In 1986
Mario Brunello was the first Italian ever to win the Tchaikovsky
Competition in Moscow, which launched him into a stunning
international career. Brunello has played with some of the most prestigious
orchestras, including the London Philharmonic, the Royal Philharmonic,
the Munich Philharmonic, the Philadelphia Orchestra, the Mahler
Chamber Orchestra, the London Symphony, the Kioi Sinfonietta,
the Orchestre National de France, the NHK Symphony Tokyo,
the Filarmonica della Scala, the Accademia di Santa Cecilia and
the DSO Berlin. He has also collaborated with conductors such as Valery
Gergiev, Yuri Temirkanov, Riccardo Chailly, Riccardo Muti, Vladimir Jurowski,
Ton Koopman, Daniele Gatti, Antonio Pappano, John Axelrod, Myung‐Whun Chung,
Seiji Ozawa and Claudio Abbado. Abbado has, over the years, invited
Brunello several times to play with him and the Orchestra of
the Lucerne Festival and the Mozart Orchestra. With both orchestras
Brunello has appeared as a soloist and as a conductor.
He
often takes on the dual roles of conductor and soloist, and in 1994 he
founded the Orchestra d’Archi Italiana with which he tours intensively both
in Italy and abroad. Chamber music plays an important role in his
artistic life and he collaborates with artists including Gidon Kremer, Martha
Argerich, Frank Peter Zimmermann, Yuri Bashmet, Maurizio Pollini, Valery
Afanassiev, Andrea Lucchesini, the Borodin and the Alban Berg
Quartets.
Brunello
also devotes much time to projects involving various art forms (literature,
philosophy, Science and theatre). Through new ways of communication he tries to
attract new audiences, creating interactive performances of music, images and
words. A large number of these activities take place in Antiruggine,
a remodelled workshop that is ideal for these experiments.
The diverse
artistic genres with which Brunello experiments are reflected in a
wide-ranging collection of recordings which include the Beethoven Triple
Concerto conducted by Claudio Abbado (Deutsche Grammophon), the Bach Suites
and Sonatas by Brahms, Beethoven and Chopin, contemporary works for solo cello
and a five‐CD “Brunello Series” on Egea Records including Odusia,
a musical Odyssey through Mediterranean culture, Brunello
and Vivaldi (dedicated to
the cello concerti by Vivaldi), Violoncello
and… for solo cello, Schubert
e Lekeu with the pianist
Andrea Lucchesini and a double CD with the Bach Suites.
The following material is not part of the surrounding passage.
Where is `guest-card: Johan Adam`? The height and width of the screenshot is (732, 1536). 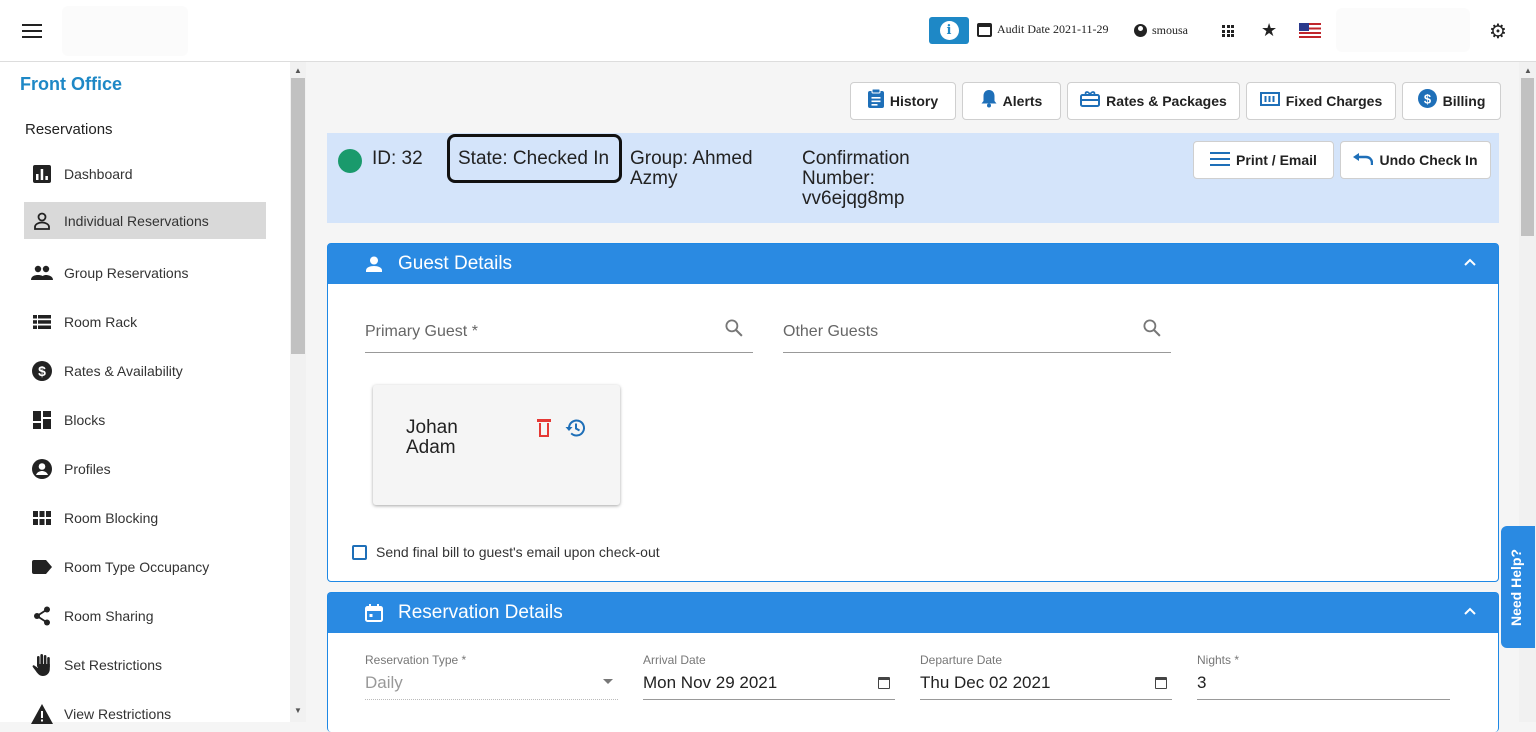 guest-card: Johan Adam is located at coordinates (496, 445).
The latter was awarded the prestigious Italian Critics’ Award
in 2010.
Major
engagements of the 2012–13 season include a tour with violinist Gilles
Apap, Shostakovich’s Concerto No 2 under Valery Gergiev in Paris,
concerts with the Liverpool Philharmonic, the Philharmonique de
Radio‐France and the Tenerife and Stavanger Symphony Orchestras as well as
a residency at the Gstaad Sommets Musicaux Festival.
In October 2012
a new CD with Dvořák’s Concerto recorded live in Rome with
the Accademia di Santa Cecilia Orchestra conducted by Antonio Pappano will
be released by EMI.
Mario
Brunello plays a Maggini cello from the 1600s.